Can I check my understanding of the two models we built in Jazz Solo?
Explain like I’m a 5 yr old
DJModel is similar to the dinosaur character level model in which we can predict the next character or musical value in this case. We take the learnings (model weights and biases) in this case and in the inference model, we’re using a single note to predict a series of notes?
When we go to test the model (in training), we don’t get the entire input sequence, but rather get 1 at a time. We will generate them instead, one at a time using x = y to predict the next note using the previously predicted value. We also are using globally shared weights so taht the learnings can be shared across models (3 precreated layer functions)
You posted the question under wrong Specialization/Course (Natural Language Processing). I’m not sure which Course is your question from so please edit the topic yourself.
From my understanding of the DJModel, you’re mostly right.

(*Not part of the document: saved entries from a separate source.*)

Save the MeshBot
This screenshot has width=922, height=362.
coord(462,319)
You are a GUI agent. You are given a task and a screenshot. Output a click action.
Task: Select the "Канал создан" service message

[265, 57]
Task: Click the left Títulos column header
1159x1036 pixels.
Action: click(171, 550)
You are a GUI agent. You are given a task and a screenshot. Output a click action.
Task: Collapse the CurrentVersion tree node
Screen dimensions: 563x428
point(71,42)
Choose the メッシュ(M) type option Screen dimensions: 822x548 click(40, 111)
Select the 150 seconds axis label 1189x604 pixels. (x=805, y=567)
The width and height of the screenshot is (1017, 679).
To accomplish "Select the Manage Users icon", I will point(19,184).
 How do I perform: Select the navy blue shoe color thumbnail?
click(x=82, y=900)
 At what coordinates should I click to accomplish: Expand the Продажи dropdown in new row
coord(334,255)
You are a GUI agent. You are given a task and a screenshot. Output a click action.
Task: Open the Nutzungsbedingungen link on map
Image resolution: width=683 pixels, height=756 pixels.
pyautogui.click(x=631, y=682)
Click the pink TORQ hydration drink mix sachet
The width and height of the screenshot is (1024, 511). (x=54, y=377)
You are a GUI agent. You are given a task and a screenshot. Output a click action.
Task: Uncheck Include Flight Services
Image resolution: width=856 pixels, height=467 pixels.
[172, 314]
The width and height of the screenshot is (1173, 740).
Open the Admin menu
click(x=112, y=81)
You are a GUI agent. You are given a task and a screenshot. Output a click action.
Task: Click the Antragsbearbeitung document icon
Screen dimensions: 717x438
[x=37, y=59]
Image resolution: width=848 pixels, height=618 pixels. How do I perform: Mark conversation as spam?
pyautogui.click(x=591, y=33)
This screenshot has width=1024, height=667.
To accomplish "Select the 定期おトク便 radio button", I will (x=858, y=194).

During training, we are given the entire “target”/“real” musical sequence (all the time steps). At each time step, we input a “target” note from the training sample, which should output the next “predicted” note. The next predicted note is compared with the next target note, and the loss is computed from that (summing over all the comparisons).
During generation, we aren’t given any inputs to start with (except the model, with the globally shared weights). As you mentioned, the sequence is generated one step at a time, using the previously predicted value (plus the hidden state from the LSTM).